Start of DATA IN THIS EXERCISE

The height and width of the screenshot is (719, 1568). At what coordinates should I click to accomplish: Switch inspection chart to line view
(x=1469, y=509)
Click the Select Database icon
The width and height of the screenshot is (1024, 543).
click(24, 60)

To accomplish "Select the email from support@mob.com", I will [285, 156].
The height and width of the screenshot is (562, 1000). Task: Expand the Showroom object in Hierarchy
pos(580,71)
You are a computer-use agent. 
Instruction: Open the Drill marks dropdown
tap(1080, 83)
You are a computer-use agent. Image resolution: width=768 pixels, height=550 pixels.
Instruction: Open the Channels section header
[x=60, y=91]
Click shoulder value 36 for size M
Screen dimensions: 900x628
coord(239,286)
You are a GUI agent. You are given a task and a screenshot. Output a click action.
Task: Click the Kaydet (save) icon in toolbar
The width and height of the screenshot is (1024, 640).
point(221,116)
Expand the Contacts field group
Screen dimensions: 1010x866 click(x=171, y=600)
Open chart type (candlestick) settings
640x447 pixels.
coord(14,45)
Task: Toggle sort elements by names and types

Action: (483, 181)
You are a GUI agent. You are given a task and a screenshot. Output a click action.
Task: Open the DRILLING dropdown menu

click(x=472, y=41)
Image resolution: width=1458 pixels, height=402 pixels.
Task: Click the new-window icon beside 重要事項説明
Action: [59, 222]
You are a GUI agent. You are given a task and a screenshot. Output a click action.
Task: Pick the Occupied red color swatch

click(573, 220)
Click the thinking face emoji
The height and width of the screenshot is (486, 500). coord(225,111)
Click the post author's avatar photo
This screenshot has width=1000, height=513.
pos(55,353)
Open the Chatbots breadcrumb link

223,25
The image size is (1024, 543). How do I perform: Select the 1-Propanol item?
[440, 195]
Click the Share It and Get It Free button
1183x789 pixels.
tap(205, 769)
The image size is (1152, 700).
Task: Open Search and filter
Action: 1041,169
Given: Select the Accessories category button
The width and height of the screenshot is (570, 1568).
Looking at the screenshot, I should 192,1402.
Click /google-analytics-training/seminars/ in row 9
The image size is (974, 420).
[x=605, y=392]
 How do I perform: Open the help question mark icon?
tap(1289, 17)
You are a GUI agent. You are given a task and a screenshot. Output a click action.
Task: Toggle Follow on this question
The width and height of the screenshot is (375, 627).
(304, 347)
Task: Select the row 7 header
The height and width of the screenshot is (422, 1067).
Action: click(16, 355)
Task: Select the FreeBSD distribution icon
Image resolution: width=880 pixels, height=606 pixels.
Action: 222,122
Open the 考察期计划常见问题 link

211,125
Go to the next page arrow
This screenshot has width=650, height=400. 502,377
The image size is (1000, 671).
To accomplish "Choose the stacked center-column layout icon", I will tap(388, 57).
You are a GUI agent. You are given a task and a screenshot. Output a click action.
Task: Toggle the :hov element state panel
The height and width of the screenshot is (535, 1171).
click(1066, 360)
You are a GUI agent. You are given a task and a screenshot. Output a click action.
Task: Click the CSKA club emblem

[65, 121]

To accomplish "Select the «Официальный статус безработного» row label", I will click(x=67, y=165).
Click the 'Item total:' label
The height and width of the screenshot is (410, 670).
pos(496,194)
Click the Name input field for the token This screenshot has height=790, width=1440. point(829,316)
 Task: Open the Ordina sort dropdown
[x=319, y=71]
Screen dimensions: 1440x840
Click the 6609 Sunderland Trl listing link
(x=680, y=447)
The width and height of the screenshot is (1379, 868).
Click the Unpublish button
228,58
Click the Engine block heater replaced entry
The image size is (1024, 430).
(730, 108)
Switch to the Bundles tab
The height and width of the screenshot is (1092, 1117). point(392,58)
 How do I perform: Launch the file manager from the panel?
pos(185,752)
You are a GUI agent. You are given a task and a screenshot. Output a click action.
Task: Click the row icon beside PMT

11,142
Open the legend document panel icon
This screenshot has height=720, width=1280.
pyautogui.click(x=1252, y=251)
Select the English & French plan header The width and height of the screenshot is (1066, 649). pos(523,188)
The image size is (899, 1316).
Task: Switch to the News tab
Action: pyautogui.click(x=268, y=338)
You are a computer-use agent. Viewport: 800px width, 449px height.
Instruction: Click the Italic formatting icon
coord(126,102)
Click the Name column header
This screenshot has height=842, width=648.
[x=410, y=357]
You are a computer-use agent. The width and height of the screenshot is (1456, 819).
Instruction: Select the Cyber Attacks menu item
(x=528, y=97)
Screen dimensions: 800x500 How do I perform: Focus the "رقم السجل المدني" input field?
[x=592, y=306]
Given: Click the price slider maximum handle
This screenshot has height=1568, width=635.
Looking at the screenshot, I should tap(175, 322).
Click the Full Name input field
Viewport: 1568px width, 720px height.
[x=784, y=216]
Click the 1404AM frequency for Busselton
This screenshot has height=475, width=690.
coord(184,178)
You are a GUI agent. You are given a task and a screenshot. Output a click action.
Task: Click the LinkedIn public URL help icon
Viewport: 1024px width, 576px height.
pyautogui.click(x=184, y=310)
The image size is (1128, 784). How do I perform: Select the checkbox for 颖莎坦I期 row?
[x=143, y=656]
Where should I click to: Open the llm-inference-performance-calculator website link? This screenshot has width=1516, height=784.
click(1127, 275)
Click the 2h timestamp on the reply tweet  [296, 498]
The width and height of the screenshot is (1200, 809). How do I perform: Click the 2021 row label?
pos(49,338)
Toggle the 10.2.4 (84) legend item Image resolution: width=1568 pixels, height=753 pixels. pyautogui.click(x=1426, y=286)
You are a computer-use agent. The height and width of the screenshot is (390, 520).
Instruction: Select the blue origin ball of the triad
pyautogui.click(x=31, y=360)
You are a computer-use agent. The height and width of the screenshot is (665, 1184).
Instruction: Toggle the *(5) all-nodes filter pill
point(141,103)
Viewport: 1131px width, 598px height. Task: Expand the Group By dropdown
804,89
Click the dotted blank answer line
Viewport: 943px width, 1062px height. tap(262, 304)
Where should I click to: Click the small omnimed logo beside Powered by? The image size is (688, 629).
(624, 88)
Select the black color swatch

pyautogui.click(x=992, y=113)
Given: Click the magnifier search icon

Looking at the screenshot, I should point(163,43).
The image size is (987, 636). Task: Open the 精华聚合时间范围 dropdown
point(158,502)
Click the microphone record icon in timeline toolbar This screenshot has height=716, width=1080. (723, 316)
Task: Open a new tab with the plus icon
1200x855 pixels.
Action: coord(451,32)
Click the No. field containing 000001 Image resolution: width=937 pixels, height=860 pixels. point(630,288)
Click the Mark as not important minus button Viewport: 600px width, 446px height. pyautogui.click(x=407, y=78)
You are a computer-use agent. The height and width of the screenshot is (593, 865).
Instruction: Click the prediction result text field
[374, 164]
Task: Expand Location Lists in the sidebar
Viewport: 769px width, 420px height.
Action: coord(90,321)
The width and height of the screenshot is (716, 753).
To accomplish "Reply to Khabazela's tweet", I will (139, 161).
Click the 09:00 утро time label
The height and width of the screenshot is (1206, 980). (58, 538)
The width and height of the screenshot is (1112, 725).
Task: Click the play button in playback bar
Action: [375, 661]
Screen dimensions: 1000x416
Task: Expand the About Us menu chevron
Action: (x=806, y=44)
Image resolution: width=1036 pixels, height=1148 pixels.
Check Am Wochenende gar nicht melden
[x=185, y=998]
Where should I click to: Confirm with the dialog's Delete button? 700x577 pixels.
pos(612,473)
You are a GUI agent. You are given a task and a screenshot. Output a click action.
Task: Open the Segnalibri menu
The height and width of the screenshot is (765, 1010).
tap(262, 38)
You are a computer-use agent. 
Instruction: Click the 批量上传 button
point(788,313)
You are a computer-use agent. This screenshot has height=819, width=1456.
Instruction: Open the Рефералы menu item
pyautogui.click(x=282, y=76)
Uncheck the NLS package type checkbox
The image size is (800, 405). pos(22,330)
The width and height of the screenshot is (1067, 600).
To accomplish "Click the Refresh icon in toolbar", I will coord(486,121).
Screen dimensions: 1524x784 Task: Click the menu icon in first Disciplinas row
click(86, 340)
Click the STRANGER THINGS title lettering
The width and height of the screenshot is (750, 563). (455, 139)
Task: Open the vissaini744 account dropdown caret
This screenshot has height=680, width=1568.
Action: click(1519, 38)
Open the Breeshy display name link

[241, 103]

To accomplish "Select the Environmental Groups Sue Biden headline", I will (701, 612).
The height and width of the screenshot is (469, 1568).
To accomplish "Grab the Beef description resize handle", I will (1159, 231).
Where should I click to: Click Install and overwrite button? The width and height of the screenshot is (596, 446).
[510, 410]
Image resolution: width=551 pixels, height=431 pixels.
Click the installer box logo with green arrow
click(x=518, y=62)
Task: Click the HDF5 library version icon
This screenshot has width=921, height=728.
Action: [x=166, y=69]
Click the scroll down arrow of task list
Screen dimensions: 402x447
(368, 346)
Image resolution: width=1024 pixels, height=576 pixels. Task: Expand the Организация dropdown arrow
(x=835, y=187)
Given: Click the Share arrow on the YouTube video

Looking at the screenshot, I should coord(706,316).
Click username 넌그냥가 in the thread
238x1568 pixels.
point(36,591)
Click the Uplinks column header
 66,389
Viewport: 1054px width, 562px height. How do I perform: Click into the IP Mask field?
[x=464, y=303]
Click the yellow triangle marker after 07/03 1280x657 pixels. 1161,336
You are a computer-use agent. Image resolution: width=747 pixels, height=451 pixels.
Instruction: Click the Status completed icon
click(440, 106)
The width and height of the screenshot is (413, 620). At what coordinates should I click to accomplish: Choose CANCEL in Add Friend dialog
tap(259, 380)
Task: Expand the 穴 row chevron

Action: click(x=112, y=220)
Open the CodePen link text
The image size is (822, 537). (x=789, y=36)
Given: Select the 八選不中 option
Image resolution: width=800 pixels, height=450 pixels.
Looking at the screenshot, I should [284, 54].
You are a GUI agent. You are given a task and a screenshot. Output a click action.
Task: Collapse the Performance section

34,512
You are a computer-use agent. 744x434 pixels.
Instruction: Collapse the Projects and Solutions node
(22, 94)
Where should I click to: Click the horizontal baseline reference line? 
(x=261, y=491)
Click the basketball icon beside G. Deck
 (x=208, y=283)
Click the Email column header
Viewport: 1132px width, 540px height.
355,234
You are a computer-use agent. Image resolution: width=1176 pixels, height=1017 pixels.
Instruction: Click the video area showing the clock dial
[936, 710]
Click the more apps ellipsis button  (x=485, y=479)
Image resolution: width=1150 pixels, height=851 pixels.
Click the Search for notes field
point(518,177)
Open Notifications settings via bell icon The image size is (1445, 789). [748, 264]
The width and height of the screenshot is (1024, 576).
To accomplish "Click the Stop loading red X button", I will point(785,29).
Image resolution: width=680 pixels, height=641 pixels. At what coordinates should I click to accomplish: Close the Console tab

End of DATA IN THIS EXERCISE

Identify each line of the material where the word "legend" shows up, and copy it.

RESPONSE AREA:
Open the legend document panel icon
Toggle the 10.2.4 (84) legend item Image resolution: width=1568 pixels, height=753 pixels. pyautogui.click(x=1426, y=286)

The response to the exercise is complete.